But she didn't actually shoot anyone
January 18, 2010 10:07 AM   Subscribe

fiction writing filter - I'm writing a story set in anytown, USA. I know that gun laws are different everywhere, and I've googled gun laws for each state, but they don't really answer my question. So, here goes...

The premise of the story is this, a store clerk of a semi-suburban wrong-side-of-town convenience store fires warning shots from a gun belonging to the owner of the store in order to keep participants of a shoot out (happening outside) from entering the store. Her shots don't hit anyone, but a bystander and a one of the participants are shot outside.

My question is: In your city, would the store clerk be charged with a crime? For example, firing a weapon inside city limits? Firing a weapon that's not hers? Anything like that.

And, if she isn't charged with a crime, and didn't actually see what happened outside, what happens to her after the cops get there? I mean, is she considered a participant in the shoot-out because she fired a weapon? I don't want her to "go downtown" just give her statement and be sent home, so if she will be charged with a crime, I'll write it another way.

Since my story isn't set in my current town, calling the police station here wouldn't be helpful to me, I'm trying to set my story up in a more suburban-ish area (I live in a very rural area right now where the gun laws are extremely lax).
posted by patheral to Law & Government (11 answers total) 1 user marked this as a favorite
 
Is there any indication that the shoot-out participants were firing at the clerk? Or that if they entered the store they would take attack her? In many jurisdictions you can't use the threat of deadly force (e.g., warning shots) against people who aren't threatening deadly force against you. Thus, the warning shots would probably at least be a criminal assault. She could probably also get charged with reckless endangerment.

However, if this happened in a state that had adopted a strong form of the castle doctrine and the shoot-out participants were clearly headed into the store, then she might not be charged with anything. That Wikipedia page has a good rundown of the law in several states, so you might pick one that works well for the story.
posted by jedicus at 10:23 AM on January 18, 2010


She probably wouldn't be charged with a crime, although if the police would certainly investigate her and may arrest her initially if she's in possession of a gun that's been discharged at the scene of a shooting.

If the gun is the same caliber as the gun used in the shooting and there were no other witnesses, there might also be complications as it would be difficult to prove that she hadn't shot anyone. Of course most convenience stores have video surveillance systems, so it probably wouldn't be an issue for long.
posted by electroboy at 10:27 AM on January 18, 2010


It's not uncommon for a town to have an ordinance for "unlawful discharge of a firearm" (or something like that), but it would be up to the local cops to decide whether or not to arrest and charge the clerk.

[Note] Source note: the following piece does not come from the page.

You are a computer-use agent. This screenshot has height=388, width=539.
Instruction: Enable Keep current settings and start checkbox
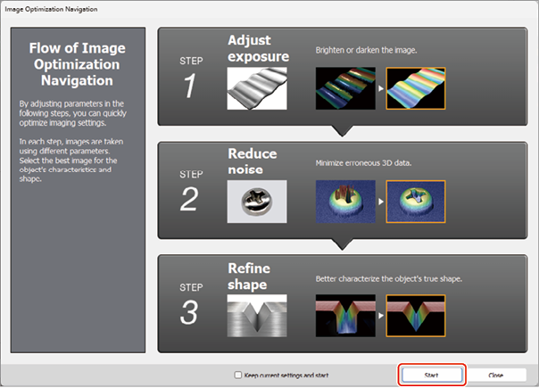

The way I imagine the scene, the clerk has a shotgun, and the shootout outside involved pistols, so it would be fairly obvious to the cops (looking at the victim's wounds, casings on ground, etc.) that the clerk didn't shoot anyone and was just defending himself.
posted by dalesd at 10:28 AM on January 18, 2010


The problem is regardless of what the gun laws actually are police officers all handle it differently.

For example: In California, you are "legally" allowed to get a concealed weapons permit in some cases.

Real World: They will not give you a gun no matter what.
posted by lakerk at 10:36 AM on January 18, 2010


In most places discharging a firearm is a misdemeanor. However if your character is defending herself then I doubt police would do anything. Also why would they care? They have plenty of injuries and bodies to keep them occupied for a while. It's not like she shot one of the attackers.
posted by Mastercheddaar at 10:37 AM on January 18, 2010


IANAL, IANALEO, my only qualifications to be able to answer this are a) I own guns in the suburbs and b) I've taken a concealed carry course and spent a couple of hours getting educated on what happens when you shoot somebody in self-defense.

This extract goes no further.